There are an unbounded number of possible shapes and surfaces in 3-space.
Storing and content-addressing them is easy enough. The challenge is that to
be useful you need, at a minimum, generally correct intersection algorithms
for all of the representable shapes. It is an open-ended computational
geometry problem and we continuously extend geometry capabilities as needed.
Currently, the most complex shapes can be constructed relative to a number of
well-behaved mathematical surfaces embedded in 3-space. Shapes directly
constructible in 3-space are significantly more limited but I expect that to
expand over time as well, particularly if there are specific requirements and
use cases.

The underlying representation was intended to mirror the spatiotemporal
organization of the physical world at a data level. We can generate
projections but the data lives in 3-space.

------
gumby
This is an OK introduction to the issues of geospatial DBs (a meta meta
article as it were) but two interesting (to me) points were made in passing:

> Most software engineers assume today, as I did a decade ago, that the design
> of scalable geospatial databases is a straightforward task.
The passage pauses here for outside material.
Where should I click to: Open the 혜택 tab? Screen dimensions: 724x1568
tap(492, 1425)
You could substitute almost any computing topic for "geospatial databases" and
still (sadly) have a perfectly reasonable sentence. Partially that is because
our field is so new, and partially it's by simple naïveté which is
occasionally powerful but mostly dangerous.

> Algorithms in computer science, with rare exception, leverage properties
> unique to one-dimensional scalar data models. In other words, data types you
> can abstractly represent as an integer.
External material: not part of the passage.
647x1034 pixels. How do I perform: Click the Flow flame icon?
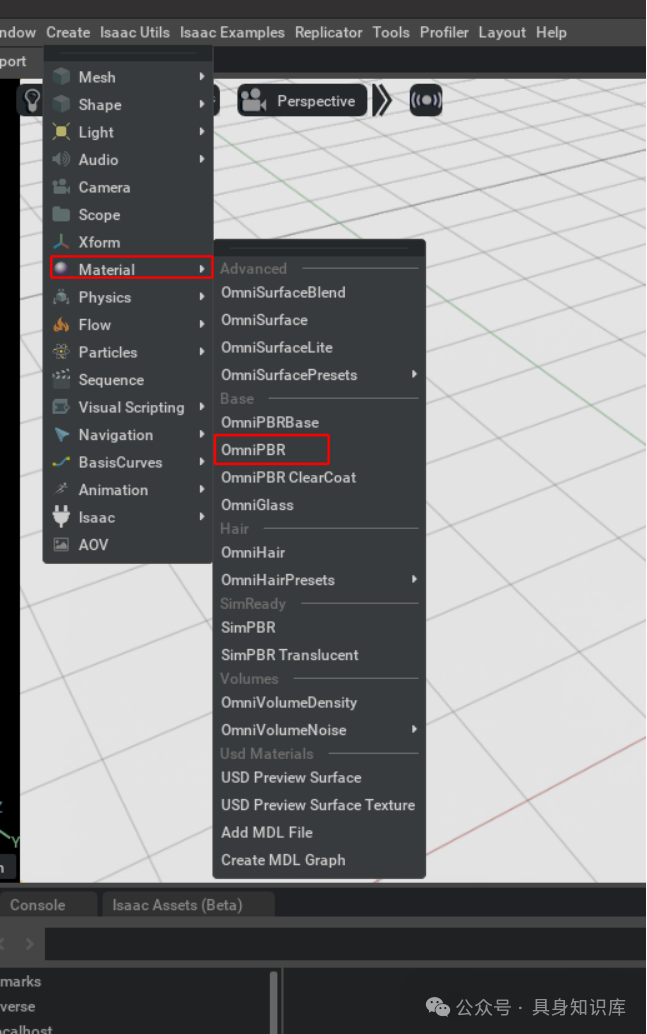click(62, 325)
Alas, this is painfully true, and the field of algorithms is so complex that
the one-dimensional nature of our exploration is easy to overlook.

</grumble>

------
geophile
I'm not sure why the author is dismissing space-filling curves so quickly,
just based on the age of the idea. I've worked with them extensively, in the
context of spatial indexing in a database system, in both research and product
settings. They address a number of problems described for interval data types.
The techniques I've been working with "decompose" a spatial object into a
number of regions by recursively partitioning the space, ending up with a
small number of "z-values" for each. A z-value is represented by an integer,
which is then used as a key in a conventional index, e.g. a sorted array,
balanced binary tree, B-tree, skiplist, etc.
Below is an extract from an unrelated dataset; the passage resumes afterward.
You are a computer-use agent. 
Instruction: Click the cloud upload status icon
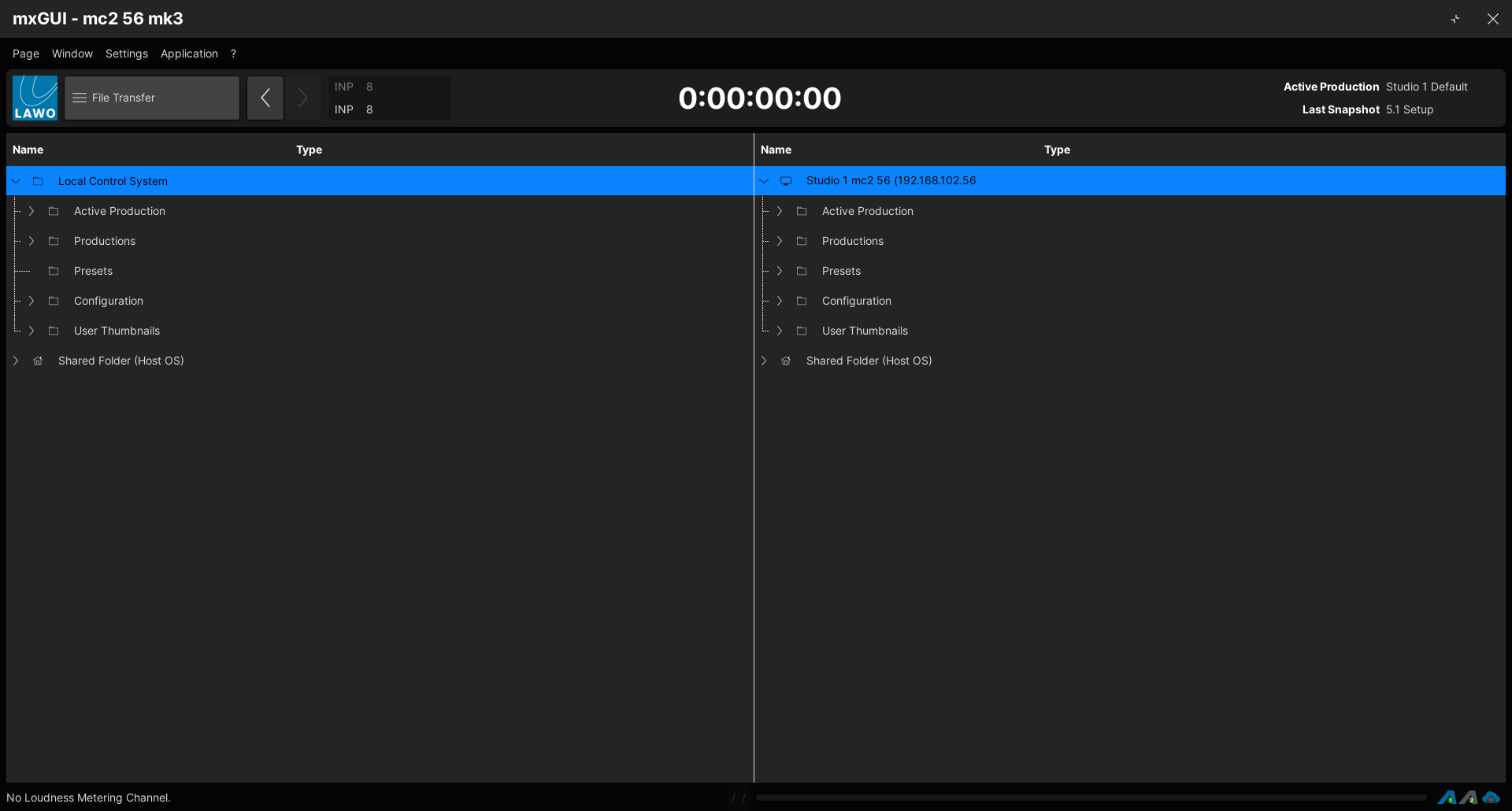click(x=1491, y=797)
Getting a uniform distribution for sharding is easy in one dimension. I'm not
sure what kind of scaling the author has in mind, but if you put the z-values
in a B-tree, it scales exactly like a B-tree, i.e., extremely well. I agree
there is no exploitable ordering of the spatial objects, but the trick is to
order the z-values. If a given spatial object gives rise to 4 z-values, then
they -- and the spatial object -- appear in 4 places in the ordering. That's
fine. Run your search (in one dimension), get qualifying records, and then get
rid of duplicates later.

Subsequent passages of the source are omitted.